Published online by Cambridge University Press: 20 February 2024
The truths of metaphysics are the truths of masks.
Oscar Wilde, ‘The Truth of Masks’
It was the mask engaged your mind,
And after set your heart to beat,
Not what's behind.
W. B. Yeats, ‘A Mask’
On my wall hangs a Japanese carving,
The mask of an evil demon, decorated with gold lacquer.
Sympathetically I observe
The swollen veins of the forehead, indicating
What a strain it is to be evil.
Bertolt Brecht, ‘The Mask of Evil’
I. MISHIMA AND BOWIE
No major twentieth-century writer had a stronger sense of the constructed, mask-like nature of personal identity, wrote more obsessively about it, or acted it out more publicly or flamboyantly in the ‘performance’ of his own life than Yukio Mishima. Both personally and professionally, he intrigued and dazzled the Japanese public by playing, often with great success, a dizzying array of roles and by assuming, often at the apparent risk of inconsistency, a number of different and sometimes contradictory personae: a high-cultural novelist, playwright, essayist and film-maker who was also a low-cultural bitplayer in gangster movies and devotee of body-building; an extoller of suble Japanese aesthetic and spiritual traditions and critic of ‘Western materialism’ who himself lived an opulent lifestyle in a kitsch ‘anti-Zen house’ (as he called it), full of faux-Greek statues, garish rococo furniture, and Victorian bric-a-brac; a ‘perverted’ sadomasochistic homosexual (according to his own self-depiction) who also played the part of a dutiful son and staid married man and father; an eminent, internationally famous man of letters, often named as a leading candidate for the Nobel Prize, who ended his life as a sword-wielding right-wing terrorist attempting to stage a coup d’état – the ‘act of a madman’, as the Japanese prime minister, among others, described it.
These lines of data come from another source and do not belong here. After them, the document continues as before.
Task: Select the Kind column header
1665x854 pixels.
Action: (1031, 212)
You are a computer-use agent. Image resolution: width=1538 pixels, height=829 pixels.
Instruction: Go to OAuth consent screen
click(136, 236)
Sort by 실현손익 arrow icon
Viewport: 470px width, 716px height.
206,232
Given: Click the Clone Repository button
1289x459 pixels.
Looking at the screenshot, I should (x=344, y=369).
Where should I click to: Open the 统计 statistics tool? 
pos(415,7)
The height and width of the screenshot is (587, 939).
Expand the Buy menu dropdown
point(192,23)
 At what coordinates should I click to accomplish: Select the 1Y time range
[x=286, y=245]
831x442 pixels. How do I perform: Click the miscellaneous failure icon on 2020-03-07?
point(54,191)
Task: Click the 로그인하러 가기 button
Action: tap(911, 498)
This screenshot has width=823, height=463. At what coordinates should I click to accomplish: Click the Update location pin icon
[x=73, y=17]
One could extend this list even further, but perhaps the point has been sufficiently made. Mishima presented the world with such a diverse array of personae that one naturally wonders which, if any, was the ‘real Mishima’. As one of the Western Japanologists who knew him best remarked: ‘Mishima struggled hard to find a persona in which he felt comfortable – like a man in search of a perfect suit of clothes’.
It was perhaps this flamboyantly performative aspect of Mishima's life and work that David Bowie initially found so attractive – just as he was also attracted to the kabuki theater, another flamboyantly performative aspect of Japanese culture.